DolphinDB provides two O&M functions for managing checkpoints for HA MVCC tables:

  1. checkpointHaMvcc

    The checkpointHaMvcc function manually triggers a checkpoint on a node in the Raft group. For example, run the following code on any node in Raft group 2:

    checkpointHaMvcc(2)
  2. isCheckpointingHaMvcc

    The isCheckpointingHaMvcc function checks whether the specified HA MVCC Raft group is currently performing a checkpoint. This helps with system health checks and O&M diagnostics, making it easier to understand the status of background tasks. For example, run the following code on any node in Raft group 2:

    isCheckpointingHaMvcc(2)
Note:
These two functions take effect only on the current node.
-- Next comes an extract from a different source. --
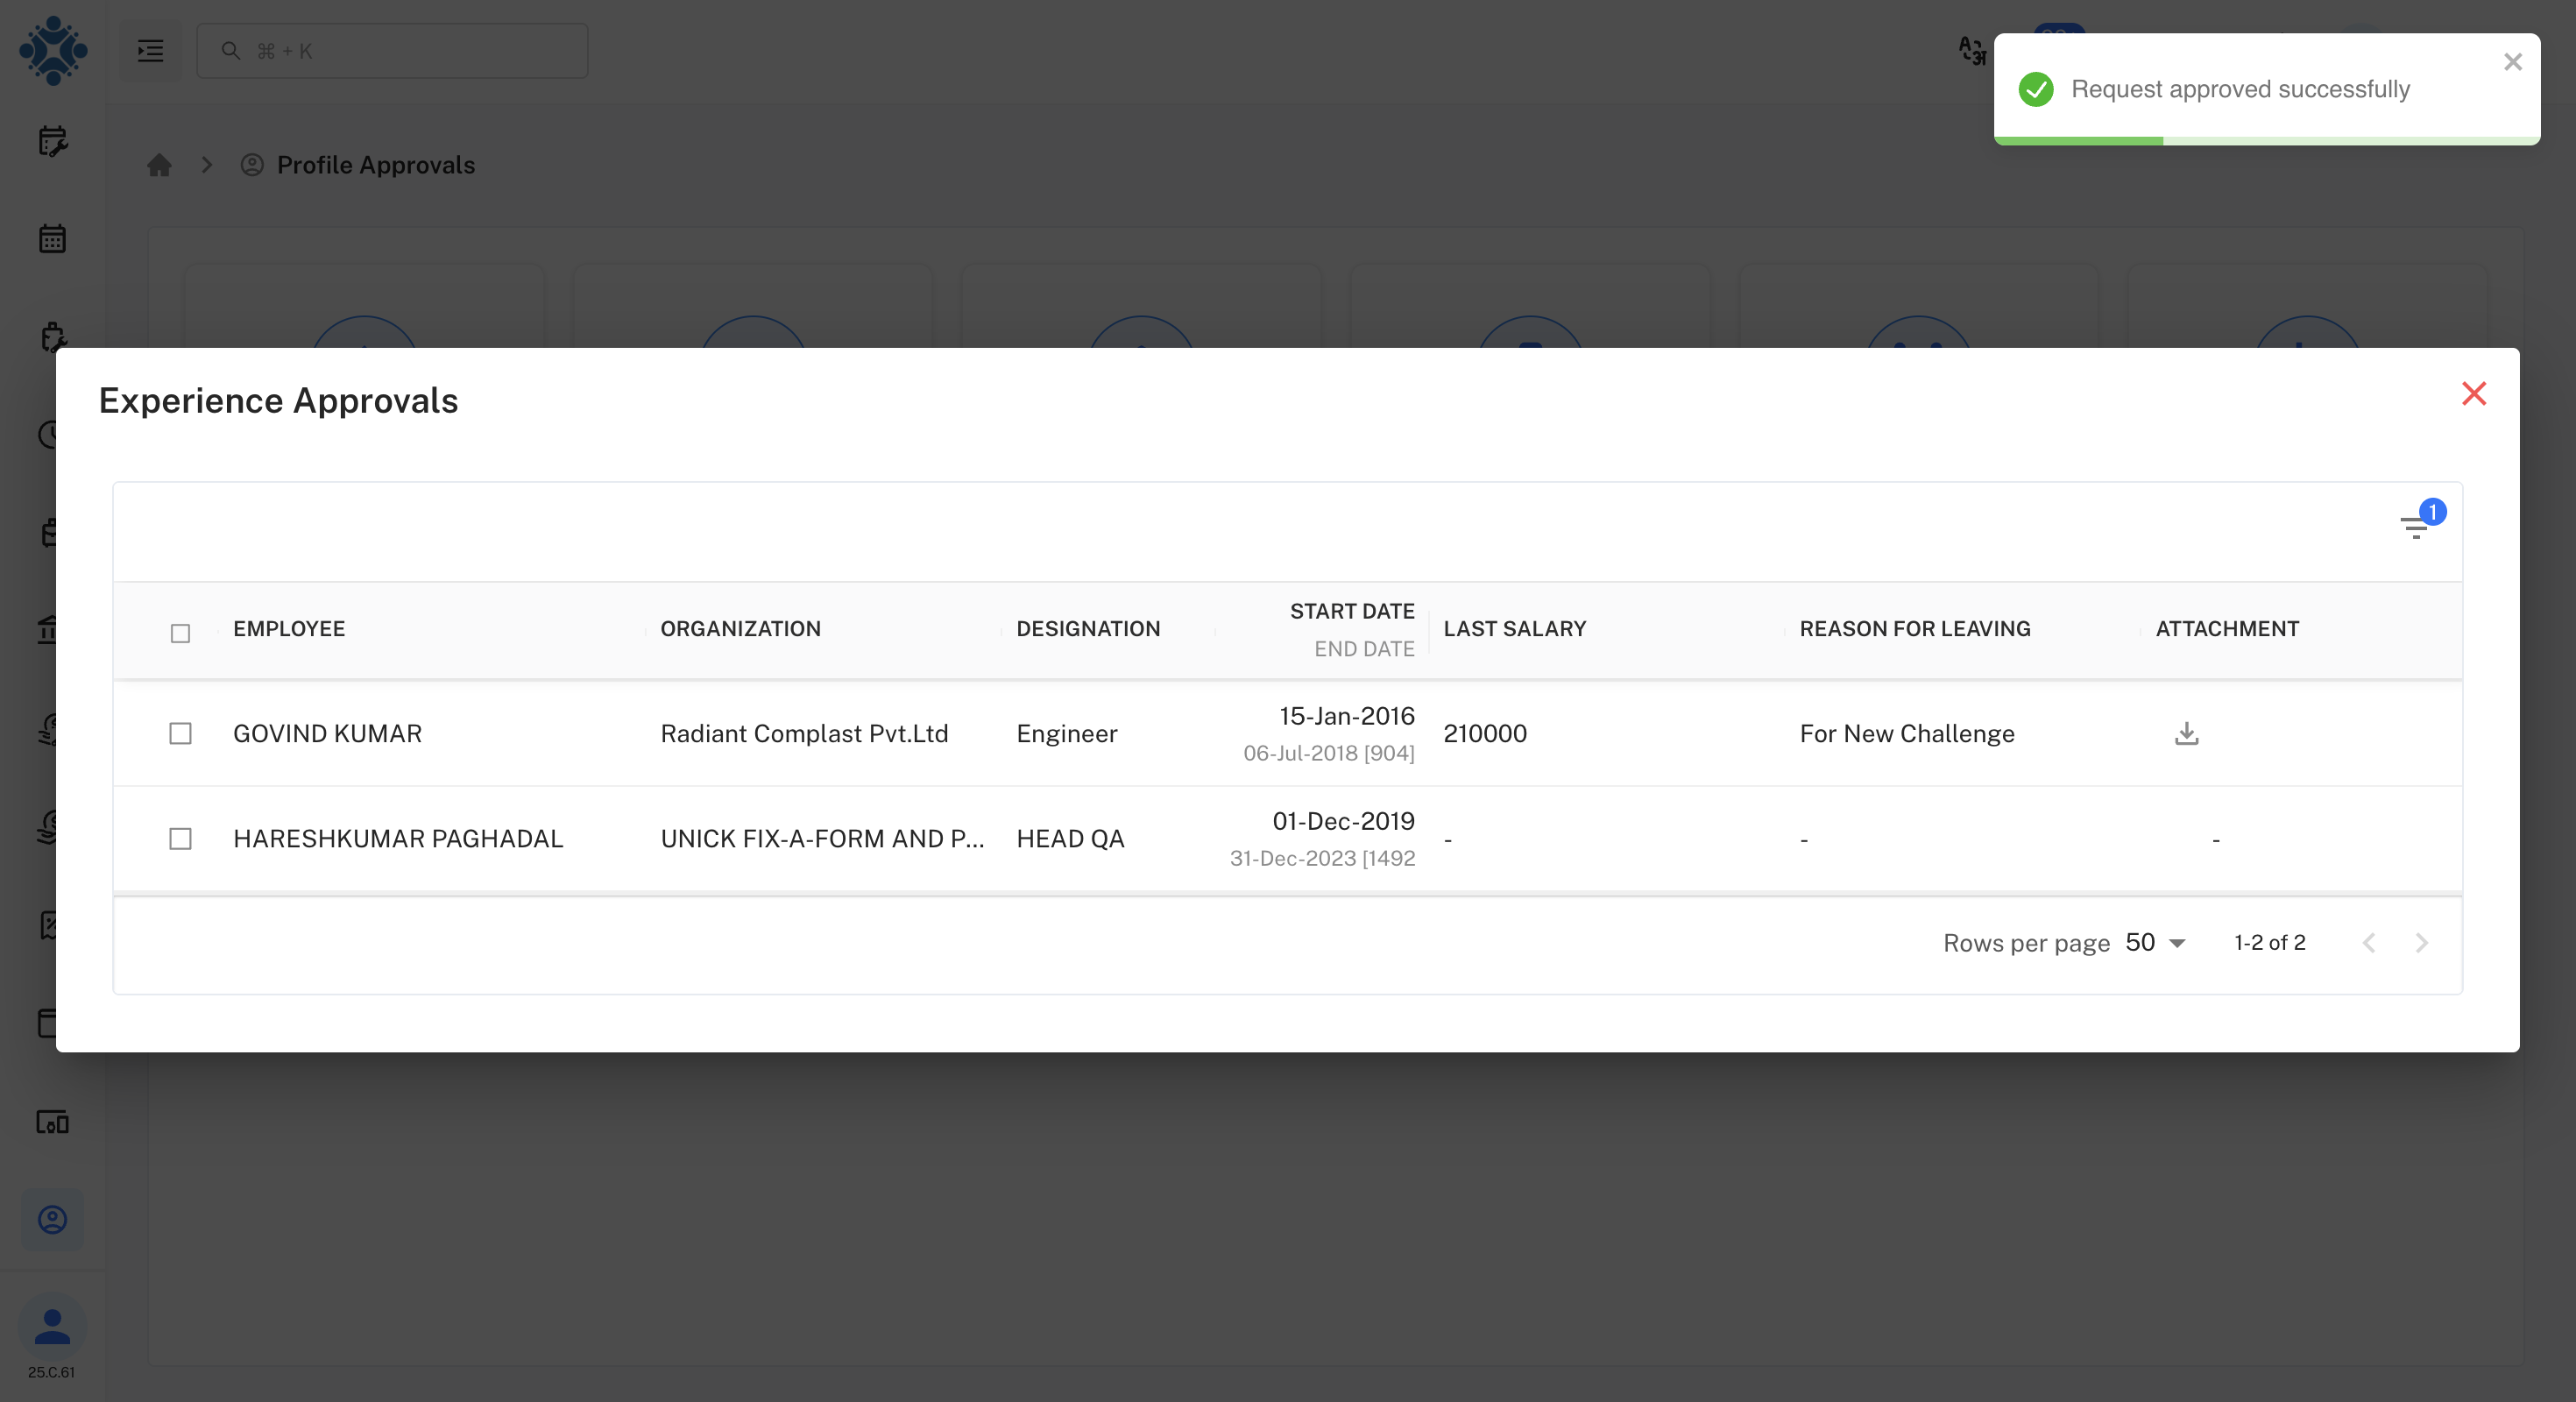Click the language translation icon in the top bar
To run them on other nodes in the Raft group, first establish a connection to the target node.

5. FAQ

This section summarizes common errors that may occur when using HA MVCC tables, and provides solutions to help you quickly identify and troubleshoot issues.

  1. Leader Election Not Completed
    1. Error message: The leader has not been elected. Try again later.
    2. Cause: The Leader election is still in progress.
    3. Solution: First, ensure that a majority of nodes in the Raft group (e.g., at least 2 nodes in a 3-node group) are running normally and that the network is connected. Normally, Leader election for a three-node Raft group takes 1–2 minutes. It is recommended to add a retry mechanism to your application: when this error occurs, wait 30 seconds, then retry the operation, and repeat until the operation succeeds.
  2. Error When Performing an Operation on a Non-Leader Node
    1. Error message: <NotLeader>.
    2. Cause: A table operation was performed on a non-Leader node.
    3. Solution: If you are running the operation on the DolphinDB server, manually switch to the Leader node before executing. If the error occurs in an API and high availability is configured correctly, it will automatically switch to the Leader node.
  3. Write Delay After Leader Election
    1. Error message: Leader is not ready for writes (timeout waiting for logs to be applied).
    2. Cause: The newly elected Leader must complete internal state synchronization before it can accept write services.
    3. Solution: The time for write services to resume automatically after a Leader election depends on factors such as checkpoint duration and downtime. It is recommended to implement a retry mechanism in your script: when this error occurs, wait 1–2 seconds, retry the write, and repeat this process until the write succeeds.
  4. Large Data Volume Error
    1. Error message: Write error: Append failed in raft group 2, reason: 3, detail: serialize failed: data too large.Update error: Raft propose failed: 3, detail: serialize failed: data too large.
    2. Cause: To ensure the stability of HA MVCC tables, DolphinDB limits the maximum data size for a single write or update operation.
    3. Solution: It is recommended to write or update data in multiple batches, keeping each batch under 128 MB.
  5. Write/Update Error
    1. Error message: Append failed in raft group 2, reason: 2.
    2. Cause: This error may occur if a Leader switch happens during the execution of a transaction. However, the transaction may still be executed successfully.
    3. Solution: We recommend using try-catch to ignore this error.

6. Summary

HA MVCC tables are multi-version concurrency control tables designed for critical applications that require strong consistency and high availability. They realize automatic failover and prevent data loss using the Raft protocol. Although their write performance is lower than that of standard MVCC tables (about half), they excel in updates and queries. Choose between the two types based on your requirements for data consistency and write throughput.